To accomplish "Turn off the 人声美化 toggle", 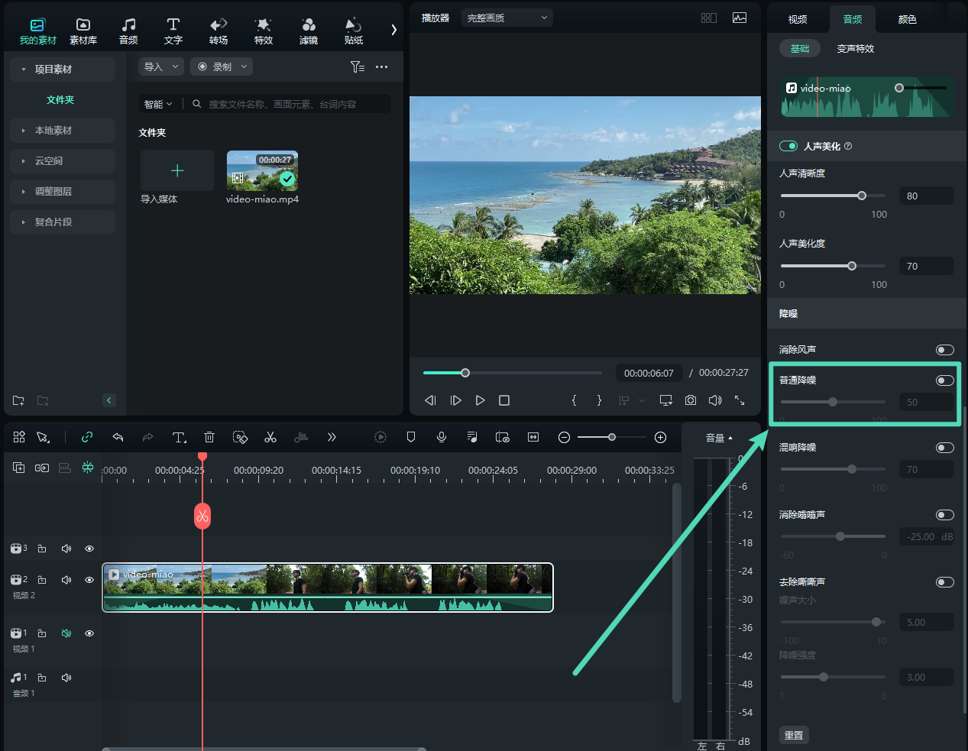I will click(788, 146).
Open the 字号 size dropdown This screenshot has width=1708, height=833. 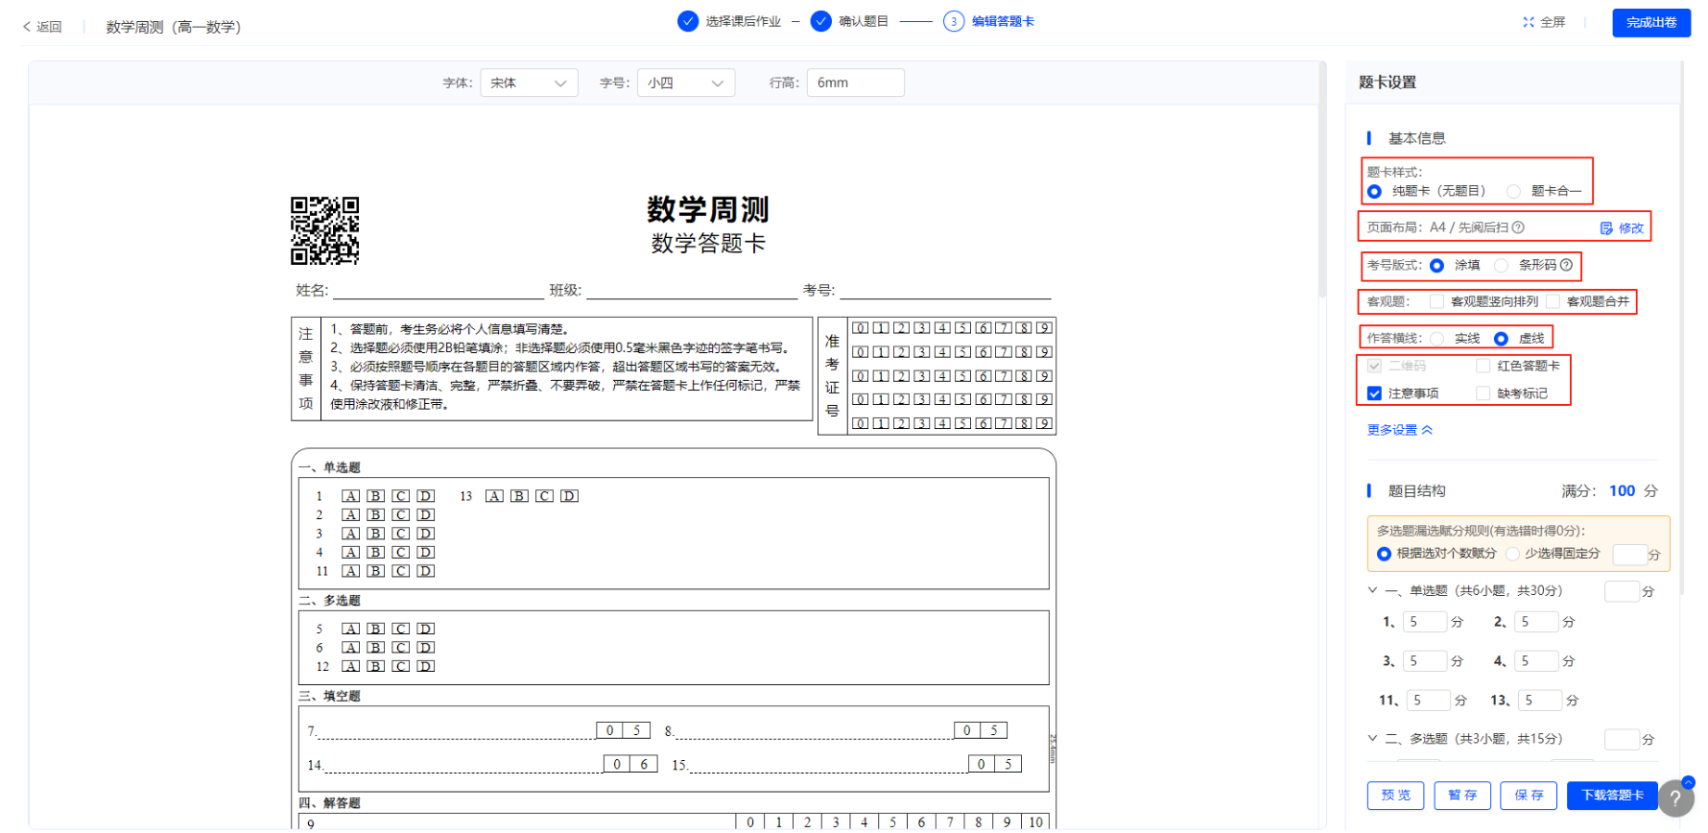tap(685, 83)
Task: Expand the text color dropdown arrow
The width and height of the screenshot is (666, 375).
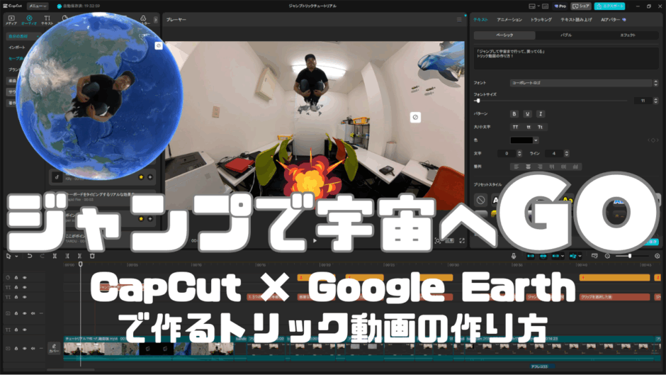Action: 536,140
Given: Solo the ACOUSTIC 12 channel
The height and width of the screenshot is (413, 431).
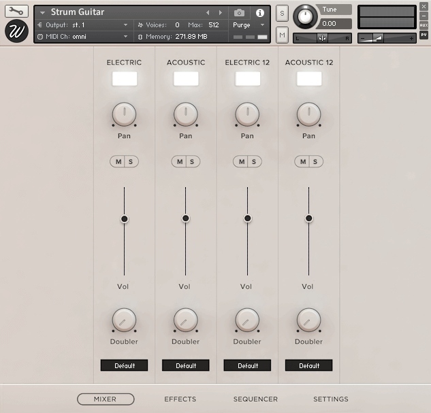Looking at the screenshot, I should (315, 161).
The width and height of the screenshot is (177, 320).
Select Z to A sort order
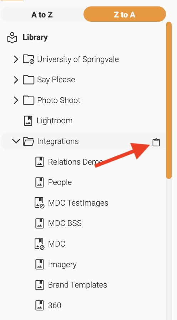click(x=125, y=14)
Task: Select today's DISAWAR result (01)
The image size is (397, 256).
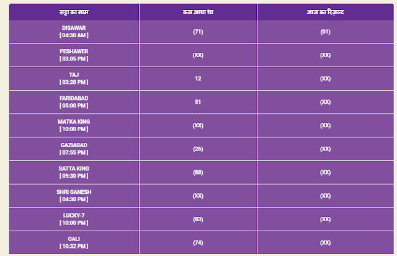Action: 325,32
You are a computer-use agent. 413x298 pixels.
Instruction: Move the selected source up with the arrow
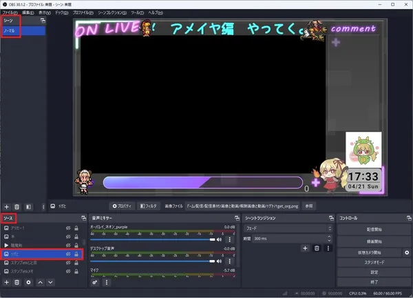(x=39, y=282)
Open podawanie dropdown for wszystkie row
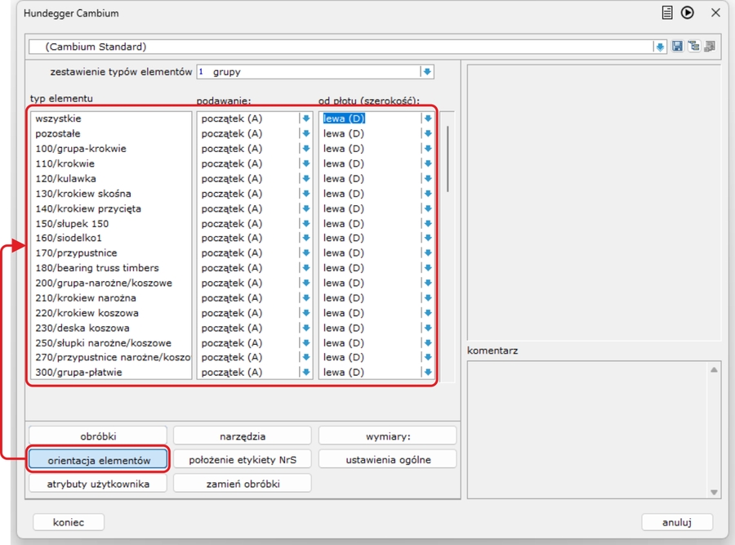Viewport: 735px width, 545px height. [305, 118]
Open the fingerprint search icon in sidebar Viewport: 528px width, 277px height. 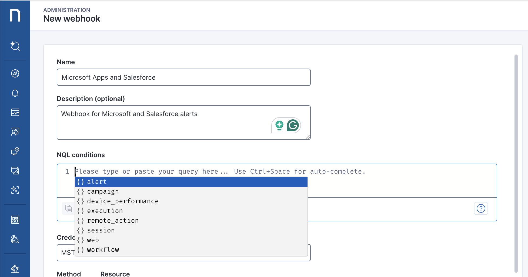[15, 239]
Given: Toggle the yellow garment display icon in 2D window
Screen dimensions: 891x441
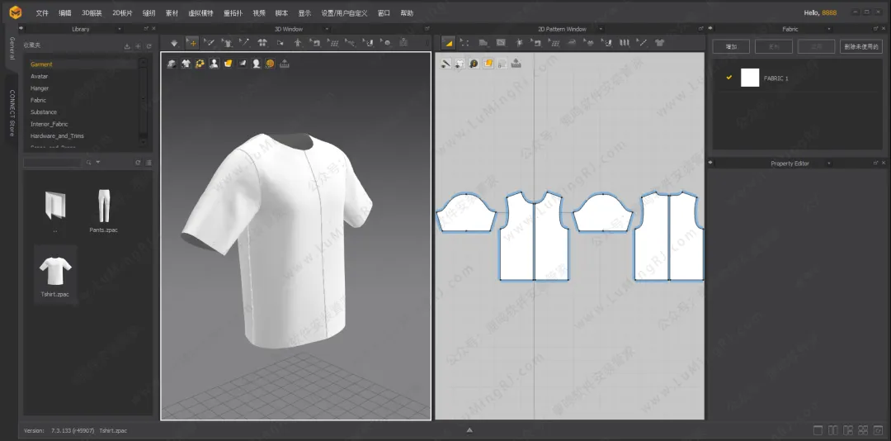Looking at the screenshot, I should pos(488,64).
—————
#### [Exercise goal]
Identify all lines in the records above with the word "Task".

#### [Response]
Task: Expand the text color dropdown arrow
Task: Select today's DISAWAR result (01)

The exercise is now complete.